The company produces a hydrocarbon feedstock product called Plaxx, which can be processed into fuels, waxes or plastics. The company opened its first assembly plant in the UK at the end of last year where, according to Recycling Technologies CEO Adrian Griffiths, some 200 machines a year will be able to be produced.
Plastics News Europe caught up with Griffiths in Amsterdam, who took the time to answer a few question.
Asked about competitors in the field, he was brief but clear. “I prefer to think of them as collaborators in the war against plastic,” he said. He explained that there was a considerable difference between his company’s strategy and that of his competitors.
“By and large, they are aiming to build a facility to bring plastics to, in order to be recycled. We are taking a different approach. We don’t want to build a facility – we’ve built a machine that can be bolted on to existing recycling facilities,” he said. It is a different business model entirely.
“By selling a machine to a facility that is up and running, that has got the infrastructure in place, we can get to scale much faster. Why should we create new infrastructure? Plus, by combining the two technologies, the fraction that remains after mechanical recycling can be put through the chemical recycling process, instead of burning or landfilling it.”
Griffiths went on to talk about the new demonstration facility that is being built which is doing just that.
After taking part in the pioneer Project Lodestar, an initiative facilitated by the Ellen MacArthur Foundation, in which the advantages of combining mechanical and chemical recycling in a single facility were explored through desktop modelling – ‘it was essentially a thought piece,’ said Griffiths– fellow project participant Zero Waste Scotland came to the decision to implement the model.
The result is Project Beacon, which will see the construction of the world’s first demonstration Advanced Plastics Reprocessing facility in the Tay Cities Region. According to the model developed, compared to mechanical recycling alone an aPRF has the potential to increase waste operators’ revenue by 25% and improve the payback on investment in the facility’s equipment by 11%. The project has two phases: Phase 1 will be the development of the aPRF (project Beacon), a major integrated waste facility in Tayside, and Phase 2 will be the development of a next generation advanced plastic sorting facility as a global blueprint for best in class recycling to recycle 90%+ of all household plastics. In other words, said Griffiths, feedstock recycling will come first, and then the mechanical recycling facility will be put in place.

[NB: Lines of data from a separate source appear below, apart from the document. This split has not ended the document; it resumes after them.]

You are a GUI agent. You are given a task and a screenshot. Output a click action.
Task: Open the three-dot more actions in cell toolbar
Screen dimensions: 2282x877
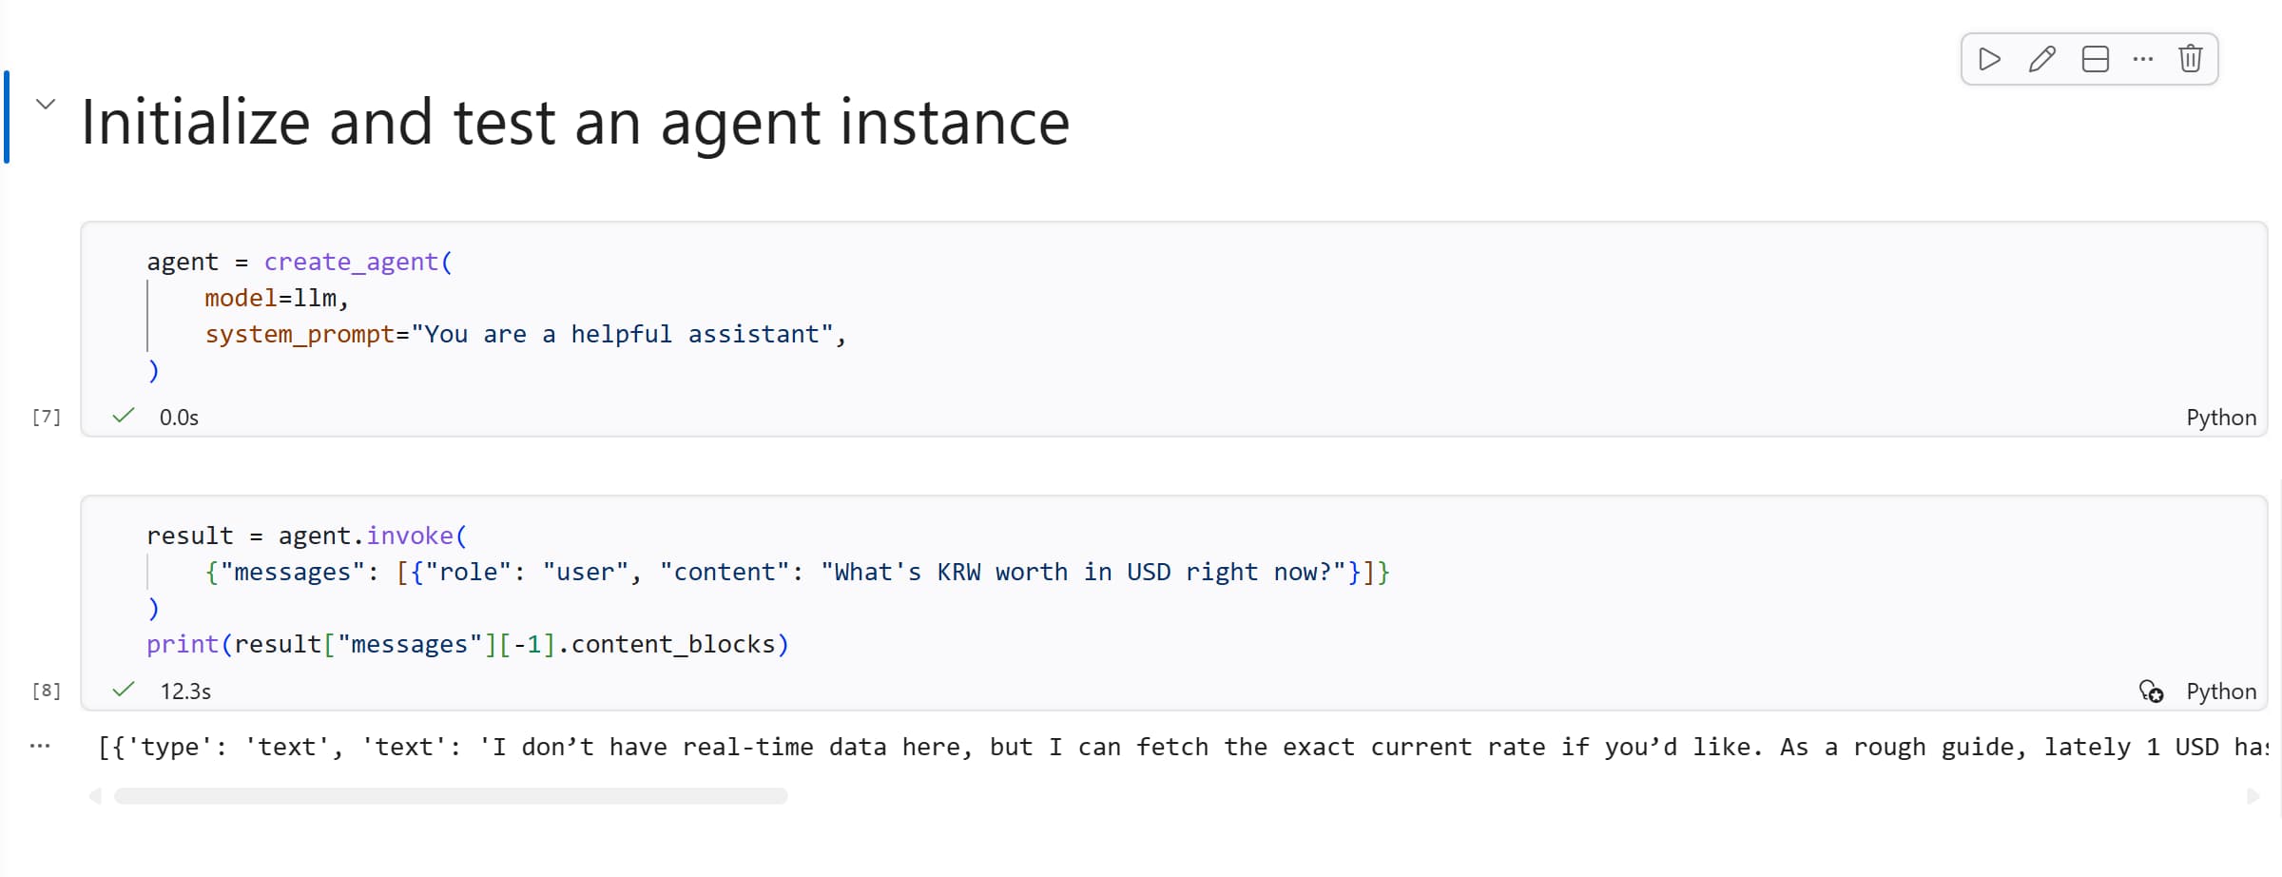pos(2142,59)

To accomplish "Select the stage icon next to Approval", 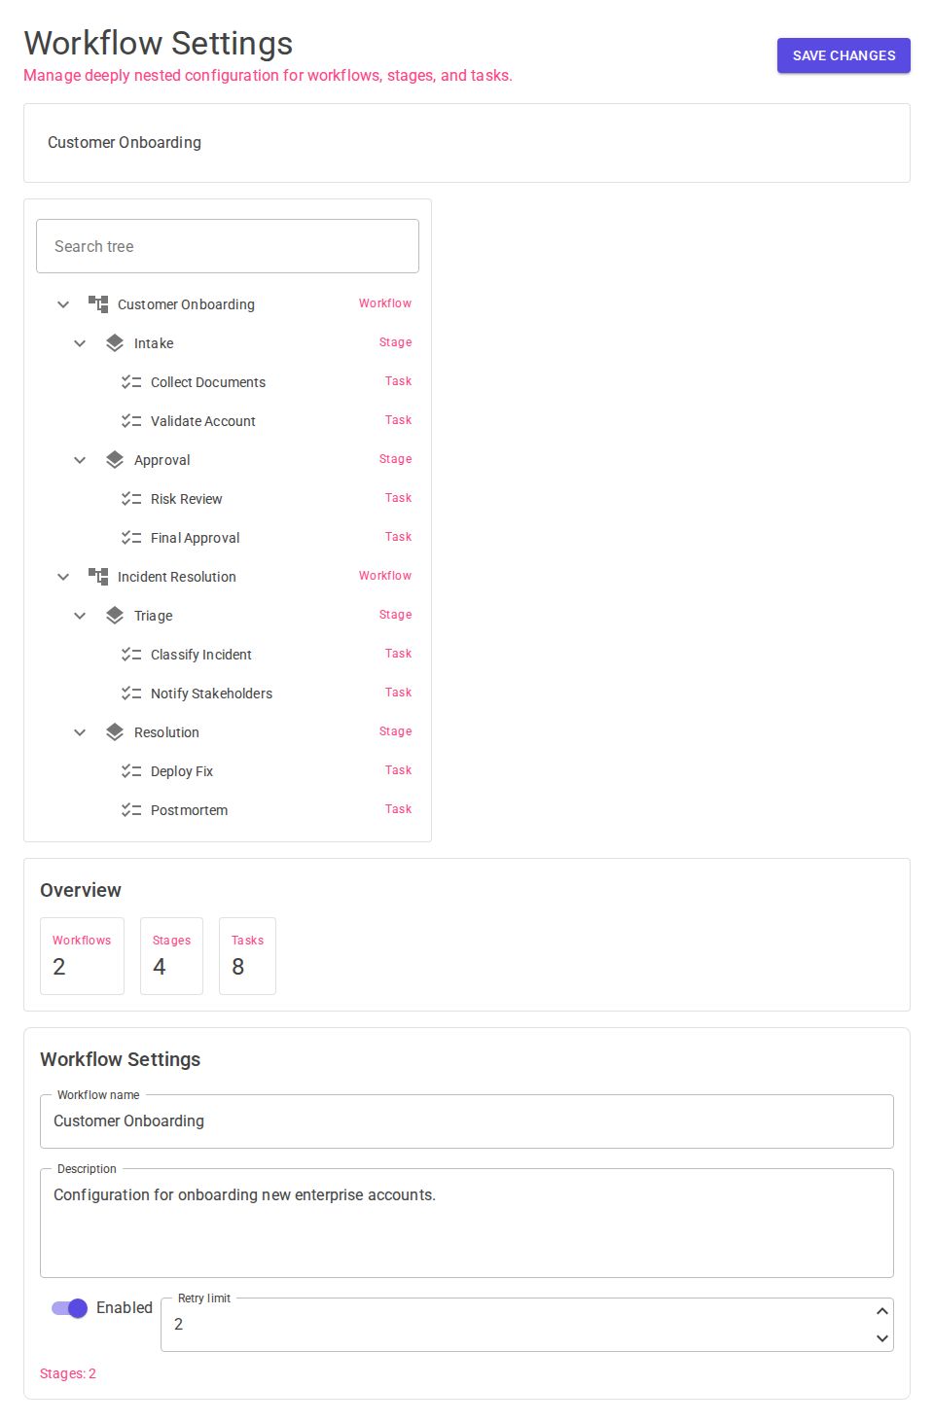I will (115, 459).
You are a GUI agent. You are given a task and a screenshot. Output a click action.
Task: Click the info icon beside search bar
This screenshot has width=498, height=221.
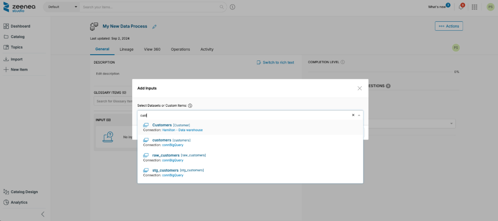(233, 7)

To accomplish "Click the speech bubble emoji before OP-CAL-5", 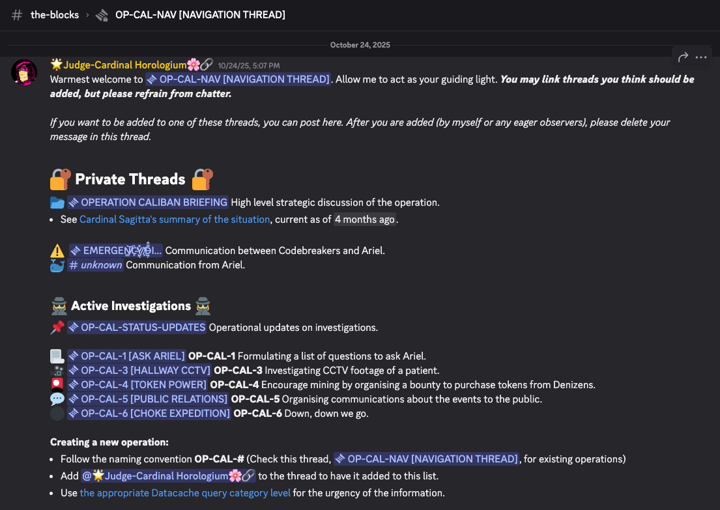I will [57, 399].
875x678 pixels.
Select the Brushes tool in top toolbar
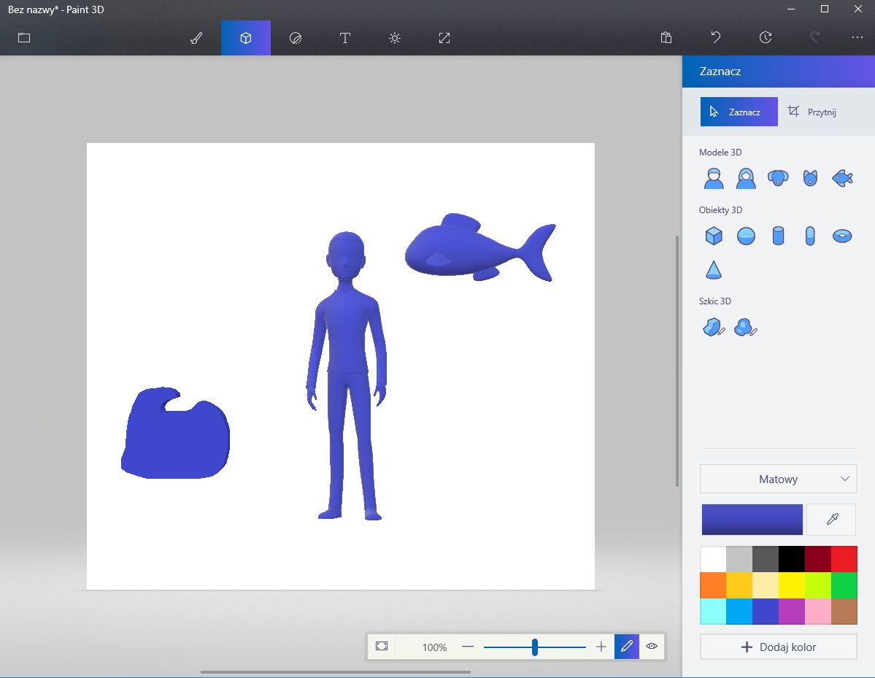click(x=196, y=38)
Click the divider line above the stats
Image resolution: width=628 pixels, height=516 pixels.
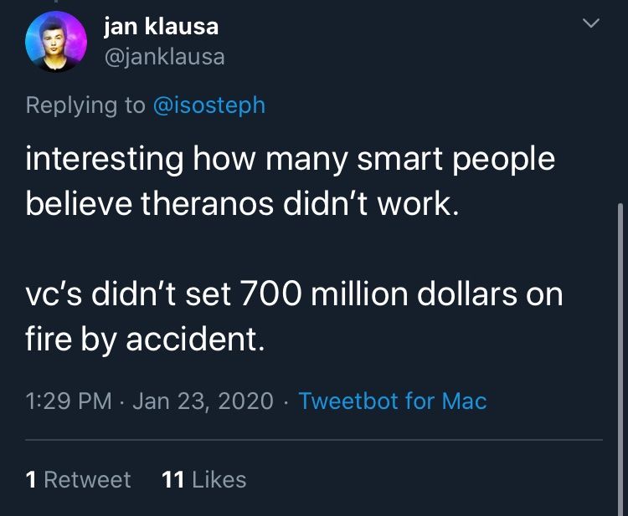click(x=314, y=440)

“So many people are confused about which plastic goes in which bin, we decided to try a different approach,” Griffiths explained. “We tell them, if you think it’s plastic, put it in – in other words put all kinds of plastics together in one bin for kerbside collection. This way, people can be sure that the plastic will be recycled, either mechanically or chemically, and the volume of plastic that is collected will increase,” he said.
“We aim to have no plastics left behind.”